En ce qui concerne les préoccupations des Baltes ou des Polonais, persuadés que demain Moscou compte les engloutir, elles sont complètement infondées. Cela n’a absolument aucun sens. La Russie a déjà suffisamment de soucis pour aménager son vaste territoire.
Cela fait longtemps que vous vous intéressez à la Russie — essentiellement comme anthropologue et sociologue. En 1976 déjà, à l’âge de 25 ans, vous avez écrit un livre intitulé La Chute finale où vous évoquiez les causes susceptibles de désintégrer l’URSS. Ce livre, qui a fait beaucoup de bruit, n’a pas été pris au sérieux à l’époque.
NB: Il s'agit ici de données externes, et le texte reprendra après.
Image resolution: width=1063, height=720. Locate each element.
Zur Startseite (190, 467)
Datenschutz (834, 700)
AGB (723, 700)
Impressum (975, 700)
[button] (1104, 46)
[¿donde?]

Quelle est votre vision de la Russie contemporaine?
Emmanuel Todd:
Si vous vous penchez sur l’histoire de la Russie, vous comprenez que son rôle dans les affaires mondiales — et en particulier européennes — a toujours été positif. La Russie a subi une humiliation dans les années 1990, juste après l’effondrement de l’URSS. L’attitude de l’Ouest fut alors insupportable et injuste mais en dépit de cela, la transition a pu se faire dans une certaine dignité. Aujourd’hui, ce pays a retrouvé sa place dans les affaires mondiales et a atteint un équilibre interne. Il a atteint une stabilité démographique et enregistre même une croissance de sa population plus élevée que dans le reste de l’Europe. L’espérance de vie augmente. A terme, le taux de mortalité infantile sera inférieur à celui des États-Unis selon les statistiques. Le fait que la Russie attire un flux d’immigrés en provenance des pays voisins montre qu’elle revêt pour eux un intérêt économique.
À mon avis, la Russie joue un rôle particulier dans les affaires internationales, dont elle a hérité de la Guerre froide, qui est d’assurer l’équilibre mondial. Grâce à son arsenal nucléaire, la Russie est aujourd’hui le seul pays capable de contenir les Américains. Sans elle, le monde aurait connu un sort catastrophique. Tous les libéraux occidentaux devraient l’applaudir: contrairement aux démocraties européennes, elle a accordé l’asile à Edward Snowden. Quel symbole explicite: la Russie, bastion des libertés dont les pays européens se veulent les porte-drapeaux.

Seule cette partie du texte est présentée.